[LAU] What is the best MP3 encoder?

Peder Hedlund peder at musikhuset.org
Tue Apr 2 12:35:29 UTC 2013


Quoting Ralf Mardorf <ralf.mardorf at alice-dsl.net>:

> On Tue, 2013-04-02 at 12:59 +0200, Peder Hedlund wrote:
>> You should read Monty's (of Ogg/Vorbis and Opus/CELT fame) 24/192 post
>> : http://people.xiph.org/~xiphmont/demo/neil-young.html
>> When recording you should obviously go as high as feasible but 16/44.1
>> is more than adequate for listening.
>
> I didn't read this post, because I already disagree. There already is an
> audible difference between 44.1KHz and 48KHz. Unlikely that my
> previously golden ears are still golden, since I'm living for > 15 years
> in a loud place.

Feel free to post the results of a double blind test to prove you're right.

> If there are no technical issues, e.g. a sound card that does perform
> better at a sample rate > 48 KHz, then to record with more than 48 KHz
> is useless. Why should a sample rate > 48 KHz improve something?

When recording it's (almost) never wrong to go as high as possible,  
since your audio will go through a number of different effects,  
filters and stuff before eventually be summarized on the master bus,  
so you should try minimizing all the potential loss on the way there.
Once you render the file 16/44.1 is all you need - have a look at  
Monty's really good videos http://video.xiph.org/vid1.shtml and  
http://video.xiph.org/vid2.shtml

> And again, no, 44.1 KHz even isn't adequate, you can hear loss of
> quality.

Talk is cheap, prove it in a double blind test please.

> The most important thing is the way people listen to audio signals.
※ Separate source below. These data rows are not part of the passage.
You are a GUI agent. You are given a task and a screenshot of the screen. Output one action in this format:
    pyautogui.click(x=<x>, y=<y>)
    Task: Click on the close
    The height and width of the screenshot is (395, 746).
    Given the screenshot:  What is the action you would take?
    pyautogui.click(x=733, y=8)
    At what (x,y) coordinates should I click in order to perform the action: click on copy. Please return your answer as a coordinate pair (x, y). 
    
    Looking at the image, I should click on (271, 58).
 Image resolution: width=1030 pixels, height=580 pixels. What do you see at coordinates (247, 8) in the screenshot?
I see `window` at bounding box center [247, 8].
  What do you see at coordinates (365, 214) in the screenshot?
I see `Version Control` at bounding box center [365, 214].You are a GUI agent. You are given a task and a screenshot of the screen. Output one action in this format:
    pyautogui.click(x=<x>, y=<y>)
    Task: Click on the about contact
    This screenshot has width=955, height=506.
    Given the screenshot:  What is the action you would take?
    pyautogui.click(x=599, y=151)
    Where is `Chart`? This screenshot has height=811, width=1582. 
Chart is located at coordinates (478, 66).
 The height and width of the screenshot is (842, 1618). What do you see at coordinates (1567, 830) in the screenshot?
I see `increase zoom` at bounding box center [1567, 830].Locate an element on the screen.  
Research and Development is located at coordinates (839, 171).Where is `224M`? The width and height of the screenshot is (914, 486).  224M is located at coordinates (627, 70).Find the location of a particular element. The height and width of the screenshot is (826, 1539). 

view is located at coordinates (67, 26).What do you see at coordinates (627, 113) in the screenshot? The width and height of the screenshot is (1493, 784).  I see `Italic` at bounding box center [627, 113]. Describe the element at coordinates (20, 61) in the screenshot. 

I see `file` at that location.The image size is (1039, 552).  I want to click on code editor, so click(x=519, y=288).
Make
> your ABX tests with non-musicians and play two different versions of the
> same song, that only include some differences, e.g. the Bass sound is
> different or even a loud snare always played at 2 and 4 is a different
> sound.

ABX testing isn't about hearing a particular instrument or if the EQ  
is different in one track - it's being able to tell if track X is the  
same as track A or B.
Do try it yourself on a favourite song; it's as easy as encoding it  
with lame, decoding it back to wav with lame, importing the original  
and the original->mp3-new_wav into foobar2000 with the ABX plugin and  
checking if you can hear which is which.
Here's a guide : http://www.youtube.com/watch?v=jt7GyFW4hOI

> And those "certain things" always could be part of the music and usually
> are part of the music, people usually are simply not trained to notice
> this, they wouldn't notice, if Jimi Hendrix plays a Flying V or a
> Stratocaster, the way Hendrix played guitar I suspect every guitarist
> will hear the difference between a Flying V and Stratocaster.

I saw a test where a bunch of professional musicians and engineers  
listened to a guitar player playing an old $5000 Les Paul and a $500  
copy and were asked to tell which was the expensive one. About half of  
them failed, including the guitar player in the group.
The same was true for a Stradivarius and a cheap beginners violin,  
though IIRC the violin player was correct.